• _EXCERPT_:
%%

A letter from rapper Tupac Shakur to Madonna regarding their secret love affair is finally up for auction, following a two-year legal battle.
The revealing three-page letter will be offered by Gotta Have Rock and Roll Auctions on July 26, with an estimated value of $200,000 – $300,000.
The celebrity couple secretly dated in 1994, having first met at the 1993 Soul Train Awards, although the relationship wasn’t officially confirmed until Madonna spoke about it in 2015 during an interview with Howard Stern.
By the time Shakur wrote the letter on January 15, 1995 the pair had been separated for several months, and he was in jail in New York awaiting sentencing, having been convicted of sexual assault.
In the letter he claimed that he had split up with Madonna for being white, suggesting “the effects of racism make it difficult for a young black man to properly show affection for an older white woman.”

%%

• _WHAT THIS EXERCISE ASKS_:
**A)** Can you pull out the passage of the Tupac letter article that begins at the words "The revealing three-page" and stops after the words "of sexual assault.", copied word for word?
**B)** Answer these questions from the Tupac letter article:
(i) Which auction house will offer the letter?
(ii) At what event did the couple first meet?
(iii) On what date did Shakur write the letter?
You can set aside the listing that comes next; none of it is needed here.

• _DATA LINES_:

%%

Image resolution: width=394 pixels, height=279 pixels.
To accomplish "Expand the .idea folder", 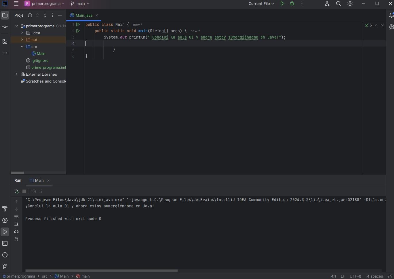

%%

• _RESPONSES PER TASK_:
**A)**
The revealing three-page letter will be offered by Gotta Have Rock and Roll Auctions on July 26, with an estimated value of $200,000 – $300,000.
The celebrity couple secretly dated in 1994, having first met at the 1993 Soul Train Awards, although the relationship wasn’t officially confirmed until Madonna spoke about it in 2015 during an interview with Howard Stern.
By the time Shakur wrote the letter on January 15, 1995 the pair had been separated for several months, and he was in jail in New York awaiting sentencing, having been convicted of sexual assault.

**B)**
(i) Gotta Have Rock and Roll Auctions
(ii) The 1993 Soul Train Awards
(iii) January 15, 1995